Non è facile scegliere se tra queste c’è qualcosa che ci rappresenti in modo essenziale. Forse in misura diversa tutte insieme collaborano a renderci quella creatura che spesso frettolosamente etichettiamo e riconosciamo grazie a un nome e un cognome.

A volte finiamo per conoscerci meglio se abbiamo la possibilità di riconoscerci negli altri. Individuando qualcosa che ci risuona in coloro che appaiono simili a noi per questa o quella caratteristica.

Ci rispecchiamo in “qualcuno”, e ci rivediamo attraverso di lui.

Ma se invece cominciassimo a trovare ulteriori e sempre più frequenti similitudini con “qualcosa”?

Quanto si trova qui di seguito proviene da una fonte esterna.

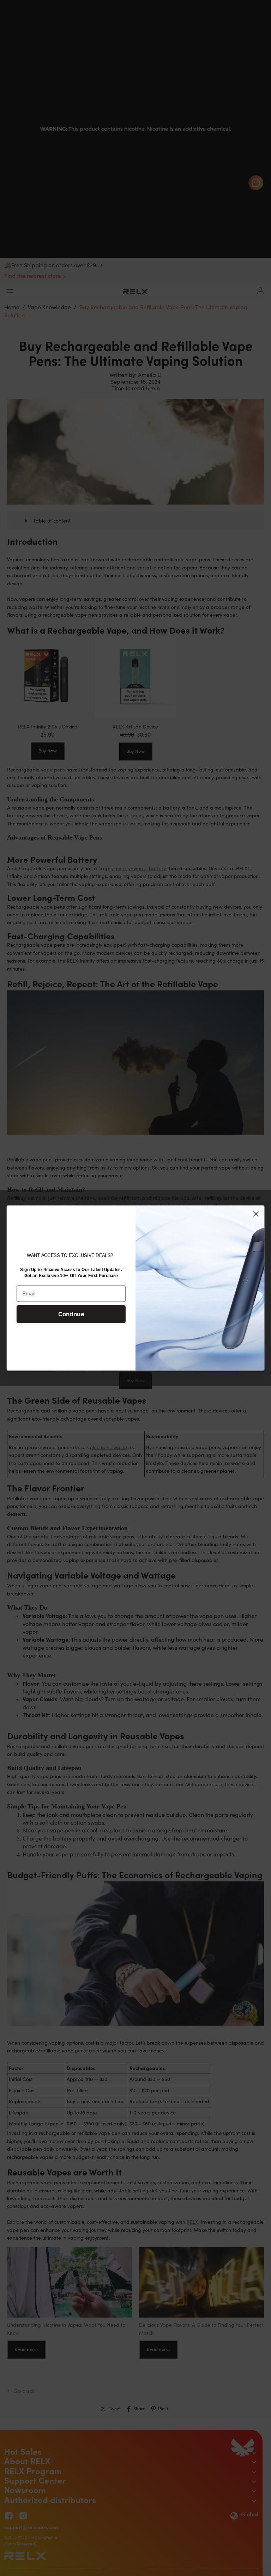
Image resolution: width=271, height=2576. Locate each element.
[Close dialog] (256, 1214)
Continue (71, 1314)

L’avanzamento delle tecnologie robotiche prosegue senza sosta, e i suoi prodotti si rinnovano, si aggiornano e progrediscono.
Gli automi rinascimentali suggestionavano le corti mimando l’apparenza umana. Cavalieri meccanici che riproducevano i movimenti dell’uomo. Meraviglia in chi li osservava e stava al gioco dell’artificio teatrale. Ma poco più di una marionetta per chi riusciva a guardare al di là dell’armatura e scorgeva nell’ingegno del meccanismo un guscio vuoto d’anima.

Da allora robot e androidi si sono evoluti in molte forme, emulando caratteristiche umane, spesso migliorandole. Si pensi a tutti i compiti che richiedono un movimento ripetitivo e programmabile: più forti, più precisi, più rapidi.
Una somiglianza superficiale, che ci fa comodo e ancora non disturba. Anzi. Avere un doppio che ci sostituisce è intrigante. Il termine robot deriva proprio dal termine ceco robota, che significa lavoro pesante o lavoro forzato.

L’evoluzione scientifica è continuata, e a diventare meccanica è stata l’intelligenza. Qualcosa che è di consuetudine attribuito alla sfera dell’interiorità e della soggettività.
Intelligenza artificiale.
E le sue possibilità forse complicano le cose.

Macchine che parlano, reti neurali artificiali che elaborano informazioni, parole e immagini sino ad arrivare a riprodurre facoltà di stampo creativo. Le macchine, le “cose”, invadono il nostro territorio insomma, il campo di quelle possibilità una volta ritenute esclusiva dell’homo sapiens.
E che ne è dunque di quella marionetta vuota?
Impara a muoversi, a percepire l’ambiente circostante, a parlare il mio linguaggio e comprendermi. Si relaziona con me in modo sempre più realistico, analogico, umano. Mi somiglia sempre di più. Portandosi dietro quel vuoto di macchina, vuoto che rischia di risucchiarmi.
L’immaginario della fantascienza spesso ci ha raccontato un futuro apocalittico di terminator robotici che porteranno la distruzione per il nostro mondo di persone. Ma più che una battaglia campale tra agguerrite IA e soldati in carne ed ossa parrebbe che lo scontro avvenga sul piano concettuale. Più etereo, subdolo, inconsapevole.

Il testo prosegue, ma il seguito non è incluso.